Covering Rose’s 30-year career, the exhibition is huge. Spread across 1600m² and three floors of the museum’s slick interior, the 300 works in various media — film, performance, painting, photography, sculpture and drawing — needed roughly four months to install. 

With performance art as her predominant medium of choice — and her body always placed firmly at the centre — Rose has built a career consistently challenging, subverting and questioning everything from religion, racism and male dominance to colonialism and South Africa’s post-apartheid reality. There is little that escapes her irreverent, often satirical, always astute gaze. 

Rose’s retrospective is, to some extent, vindication for the 47-year-old, whose provocative work and uncompromising ethos — her refusal to play what she calls “the good black” — had, for many years, resulted in her not “seeing [her] face everywhere”, especially not on South African soil. She says, with some disappointment in her voice, that her last show in South Africa was in 2011.

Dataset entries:

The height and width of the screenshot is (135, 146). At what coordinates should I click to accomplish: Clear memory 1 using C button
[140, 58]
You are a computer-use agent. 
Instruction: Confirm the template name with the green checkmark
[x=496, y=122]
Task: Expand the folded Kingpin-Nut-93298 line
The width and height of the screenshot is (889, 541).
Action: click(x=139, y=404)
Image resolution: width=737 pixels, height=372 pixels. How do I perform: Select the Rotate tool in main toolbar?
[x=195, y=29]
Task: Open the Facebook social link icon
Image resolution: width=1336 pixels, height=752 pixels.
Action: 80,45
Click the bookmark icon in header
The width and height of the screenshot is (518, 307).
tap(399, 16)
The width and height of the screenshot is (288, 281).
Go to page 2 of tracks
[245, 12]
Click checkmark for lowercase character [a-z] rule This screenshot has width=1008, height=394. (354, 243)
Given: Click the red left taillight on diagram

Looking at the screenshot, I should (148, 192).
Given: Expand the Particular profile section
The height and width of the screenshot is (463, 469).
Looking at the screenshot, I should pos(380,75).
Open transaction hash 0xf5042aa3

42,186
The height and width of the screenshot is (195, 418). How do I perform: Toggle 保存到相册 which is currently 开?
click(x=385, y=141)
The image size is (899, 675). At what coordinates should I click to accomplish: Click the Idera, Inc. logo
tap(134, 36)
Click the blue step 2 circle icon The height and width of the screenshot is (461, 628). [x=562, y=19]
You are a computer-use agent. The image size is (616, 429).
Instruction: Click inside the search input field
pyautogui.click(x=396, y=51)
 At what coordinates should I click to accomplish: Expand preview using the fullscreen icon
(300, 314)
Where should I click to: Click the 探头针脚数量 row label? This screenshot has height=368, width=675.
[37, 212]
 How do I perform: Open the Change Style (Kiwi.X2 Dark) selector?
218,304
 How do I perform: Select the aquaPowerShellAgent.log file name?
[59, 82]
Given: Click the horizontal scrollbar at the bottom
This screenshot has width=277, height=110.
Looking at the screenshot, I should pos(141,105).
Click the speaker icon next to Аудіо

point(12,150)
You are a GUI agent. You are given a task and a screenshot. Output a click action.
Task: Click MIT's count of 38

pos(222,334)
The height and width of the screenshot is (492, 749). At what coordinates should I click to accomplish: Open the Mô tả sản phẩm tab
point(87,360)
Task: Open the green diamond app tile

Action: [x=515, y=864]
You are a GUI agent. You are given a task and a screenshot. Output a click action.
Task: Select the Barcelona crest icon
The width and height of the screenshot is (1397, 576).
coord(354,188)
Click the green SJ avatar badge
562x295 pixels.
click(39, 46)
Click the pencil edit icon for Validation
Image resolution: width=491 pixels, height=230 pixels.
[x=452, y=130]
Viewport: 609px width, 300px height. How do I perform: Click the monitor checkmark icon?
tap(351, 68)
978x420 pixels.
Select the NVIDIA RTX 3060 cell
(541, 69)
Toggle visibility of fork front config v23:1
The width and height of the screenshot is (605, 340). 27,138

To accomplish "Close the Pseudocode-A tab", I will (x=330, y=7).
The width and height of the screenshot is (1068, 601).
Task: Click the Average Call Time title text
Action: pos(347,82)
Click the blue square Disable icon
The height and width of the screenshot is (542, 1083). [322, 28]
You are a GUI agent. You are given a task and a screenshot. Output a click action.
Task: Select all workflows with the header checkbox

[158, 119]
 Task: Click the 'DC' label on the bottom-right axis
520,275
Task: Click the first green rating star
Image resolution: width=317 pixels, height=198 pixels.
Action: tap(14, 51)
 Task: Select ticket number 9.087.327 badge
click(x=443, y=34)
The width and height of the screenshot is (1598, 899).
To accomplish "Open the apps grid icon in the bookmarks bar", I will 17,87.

● **SET OF TASKS**:
a: Rewrite the passage about Rose's retrospective from "Covering Rose’s 30-year" up to and including "always astute gaze.", swapping "huge" for "vast".
b: Continue the passage about Rose's retrospective, picking up after its last sentence.
The listing has no connection to the passage about Rose's retrospective.

● **SOLVED TASKS**:
a:
Covering Rose’s 30-year career, the exhibition is vast. Spread across 1600m² and three floors of the museum’s slick interior, the 300 works in various media — film, performance, painting, photography, sculpture and drawing — needed roughly four months to install. 

With performance art as her predominant medium of choice — and her body always placed firmly at the centre — Rose has built a career consistently challenging, subverting and questioning everything from religion, racism and male dominance to colonialism and South Africa’s post-apartheid reality. There is little that escapes her irreverent, often satirical, always astute gaze.

b:
A few weeks after the opening of Shooting Down Babylon, Rose, currently a senior lecturer in fine arts at the University of the Witwatersrand, spoke about her near-suicidal days as an art world wild child, the softening effects of motherhood and her determination to use art as a tool for healing.  

De Wit Man, 2015. Courtesy of the artist and Dan Gunn, London

Looking at the work in this retrospective, I realised how much of your work I was not familiar with. Am I just out of the loop or are most South Africans not privy to this work?

Yeah, they’re not. I mean, I was blocked out of the art world. Nobody was exhibiting me here for the longest time. So I was just doing international shows. 

Years ago, when we last had an in-depth conversation, you spoke of how disillusioned you were with the South African art world. Tell us more about that disillusionment. And do you feel that, with this retrospective at Zeitz, you’re stepping back into it? Do you feel a bit more at home now?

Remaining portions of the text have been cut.